Difficile de prendre le pouls des PME québécoises sans ausculter le point de vue de la relève. Impensable même. Et cette relève, c'est la génération Y (les 15 à 35 ans) qui en porte le flambeau. Afin de mieux comprendre la vision de cette génération montante, Les Affaires a discuté avec quatre jeunes professionnels de 23 à 29 ans qui occupent des postes clés au sein de PME d'ici. Pour obtenir la vérité, rien que la vérité sur ce qu'ils pensent vraiment de l'entreprise dans laquelle ils travaillent, nous leur avons promis l'anonymat. Résultat : munis de prénoms fictifs, ces «Y masqués» nous livrent un jugement parfois caustique, parfois approbateur, mais toujours franc sur leur entreprise.
Page 1- Catherine: «Je pousse ma luck un peu»
Page 2- Charles: «J'ai mis cartes sur table»
Page 3- Félix: «On a l'impression de changer les choses»
Page 4- Léa: «Tu dis ce que tu fais et tu fais ce que tu dis»
Catherine*
Région : Montréal
Secteur d'activité : Génie
Poste : Ingénieure
Dire que Catherine n'a pas la langue dans sa poche, c'est un euphémisme. Avec elle, pas de surprises ni de gants blancs. «Je "pousse ma luck un peu", dit-elle, sourire en coin. Mais bon, je suis faite comme ça. Je suis très consciente du fait que je suis très critique.»
Relations entre collègues
La transition entre l'université et le marché du travail s'est plutôt bien passée pour la jeune ingénieure. «J'ai fait quatre stages pendant mes études. J'avais déjà eu des contacts avec le milieu.» Son premier grand choc est survenu lors de son premier stage. «J'ai fait une blague un peu déplacée à un collègue, et c'est monté jusqu'aux ressources humaines ! J'ai vraiment eu l'impression d'être dans une garderie, pas dans un bureau d'adultes.»
Dans son poste actuel, au sein d'une firme montréalaise de génie qui compte quelques dizaines d'employés, elle déplore le manque de chaleur entre collègues. «On se connaît tous, mais on garde notre vie privée, privée. Ça me déçoit un peu. J'aimerais ça qu'on sorte plus. Je trouve qu'on est un peu "plates"...»
L'affrontement des générations
«Je trouve que dans notre génération [les Y], nous sommes des idéalistes. Ça crée un clash assez violent avec les X [les 35 à 55 ans], qui sont très désillusionnés. Ils l'ont eu plus difficile en entrant sur le marché du travail, et ça fait peut-être en sorte qu'ils sont très business, qu'ils travaillent de longues heures. Moi, en sortant de l'école, on me courait après. Je pouvais être difficile, et choisir mon employeur.» Toutefois, quand elle regarde ce qui s'est produit chez SNC-Lavalin, elle se désole du traitement qu'a subi sa génération : «Ce sont encore les jeunes qui ont payé pour les erreurs des autres», laisse-t-elle tomber.

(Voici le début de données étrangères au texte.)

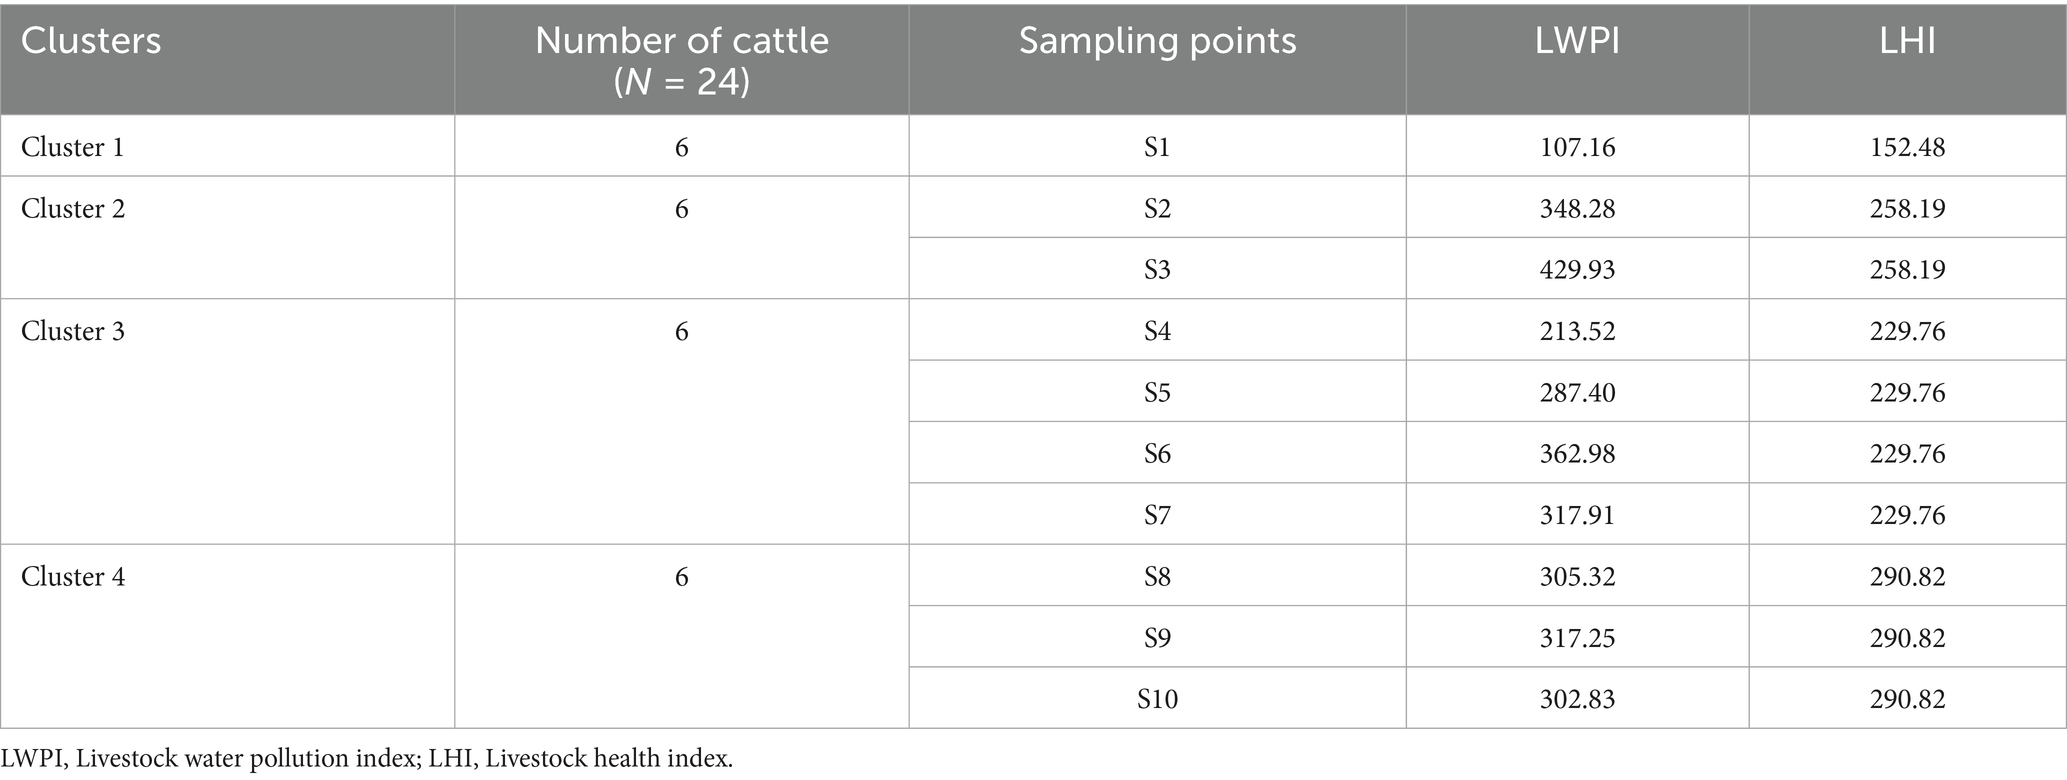Click the LWPI and LHI abbreviations footnote
The image size is (2067, 780).
coord(367,758)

Autre différence générationnelle, selon Catherine : le respect et l'intérêt pour la multidisciplinarité. «Les ingénieurs sont souvent convaincus qu'ils en savent plus que les autres. Je pense que les plus jeunes sont plus respectueux envers les autres professions, et plus curieux aussi.»
Liste de souhaits
Loin de penser que son entreprise fait du surplace, c'est plutôt la culture du risque qui inquiète la jeune femme. «On prend un peu trop de risques à mon goût.»
Les marchés se suivent, mais ne se ressemblent pas, rappelle-t-elle. «On se lance souvent dans de nouveaux projets sans être suffisamment préparé.»
Sur sa liste de souhaits, Catherine voudrait plus de rétroaction. «Mais on n'a jamais le temps», déplore-t-elle. Elle souhaiterait aussi moins d'économies de bout de chandelle. «Franchement, installer un support à vélo, ce n'est pas la mer à boire.»
Cependant, loin de démolir son employeur, elle souligne que ses patrons ne ratent aucune occasion de relever ses bons coups et qu'ils n'hésitent jamais à payer des formations. «Je suis là pour le challenge. Je suis heureuse dans mon travail, c'est valorisant. Si j'étais là pour remplir des documents Excel, je m'en irais.»